REQUIREMENT: Reproduce the lines starting with the one that contains "You are a GUI" and going on through the one that contains "pos(526,288)", swapping "agent" for "assistant" and keeping everything else unchanged. Leave the pictures out of your answer.

ROWS:
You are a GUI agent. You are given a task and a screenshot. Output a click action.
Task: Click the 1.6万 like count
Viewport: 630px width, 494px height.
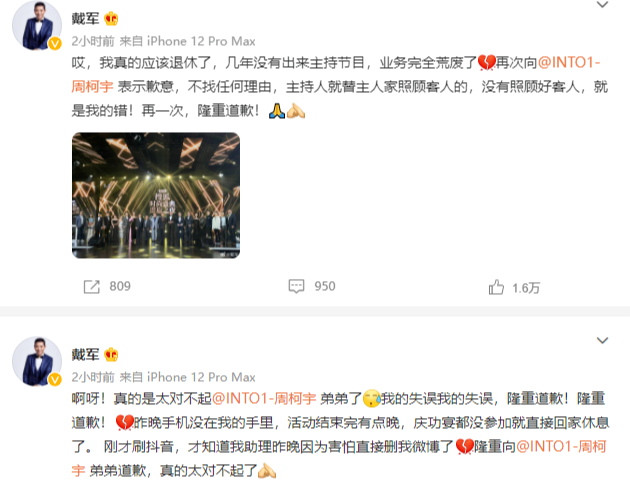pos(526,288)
* * *
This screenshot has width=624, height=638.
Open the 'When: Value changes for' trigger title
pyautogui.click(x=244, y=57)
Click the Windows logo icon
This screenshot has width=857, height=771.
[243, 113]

RESULT:
You are a GUI assistant. You are given a task and a screenshot. Output a click action.
Task: Click the 1.6万 like count
Viewport: 630px width, 494px height.
pos(526,288)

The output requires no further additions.